BACKGROUND: Activation of the JAK/STAT signaling pathway is a hallmark feature of myelofibrosis (MF), and is driven by mutations in JAK2, CALR, and MPL. However, up to 10% of patients with MF lack mutations in these driver genes, termed “triple-negative MF.” Triple-negative MF portends a poor prognosis, with higher rates of leukemic transformation and shorter survival.
OBJECTIVE: We aimed to further characterize the clinical and genomic features of patients with triple-negative MF.
METHODS: We performed next generation sequencing (NGS) on peripheral blood or bone marrow samples from patients with myelofibrosis at the University of Michigan using a CLIA-certified Laboratory Developed Test (LDT) designed to efficiently identify non-synonymous somatic point mutations in a panel of 1700+ genes with suggestive links to cancer. The assay includes 24,774 deeply sequenced capture targets that together cover all or part of 1,711 genes and spans approximately 3.8Mb of the human exome. Somatic insertions and deletions and copy number aberrations, as well as gene fusions and outlier gene expression, are reported.
RESULTS: We identified 7 cases of triple-negative MF. Clinical features were heterogeneous. DIPSS-plus scores range from 1-5. To date, no patient has experienced a leukemic transformation, and 6 remain alive. Three patients had concurrent autoimmune conditions, and two had pulmonary hypertension. Cytogenetic and molecular features were also heterogeneous.
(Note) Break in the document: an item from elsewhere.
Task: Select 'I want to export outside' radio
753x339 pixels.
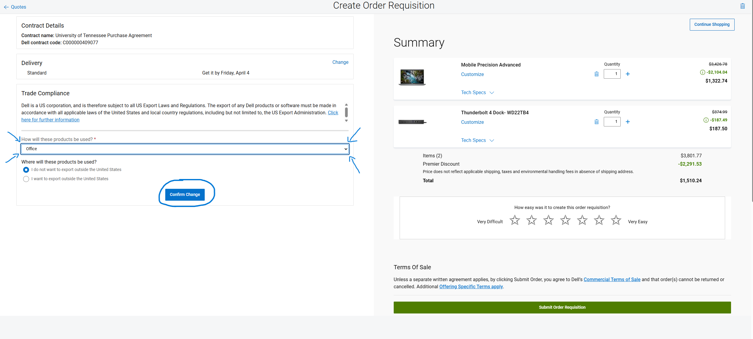Action: click(x=26, y=179)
Normal karyotype was seen in 3, a high-risk karyotype (i17q) in 1, del(13q) in 2, and unknown in 1. By NGS, the median number of genes mutated was 3 (range 0-14). Two patients had no abnormalities found; both also had normal karyotypes and one had a history of autoimmunity. Other mutated genes included those involved in DNA damage repair (TP53 in 2, ATM in 1, and RAD51 in 1), epigenetic modifiers (ASXL1 in 3, DNMT3A in 1), and splicing factors (SRSF2 in 2, U2AF1 in 1).
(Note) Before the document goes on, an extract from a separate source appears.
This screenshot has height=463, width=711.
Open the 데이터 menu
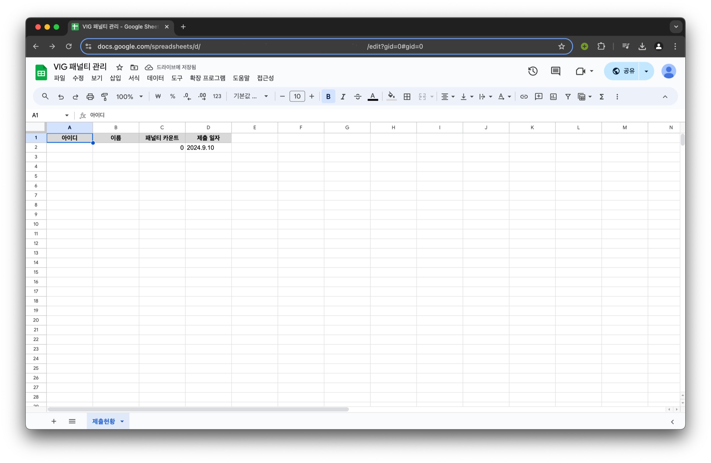[155, 78]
CONCLUSION: Triple-negative MF represents a small subset of MF with heterogeneous clinical and genomic features, and includes a smaller cohort with no clonal markers in whom immune pathways may contribute. The pathophysiology and genomic drivers of triple-negative MF remain incompletely understood and warrant further study.
Funding for this research was provided by the D. Dan and Betty Kahn Foundation (PI Talpaz).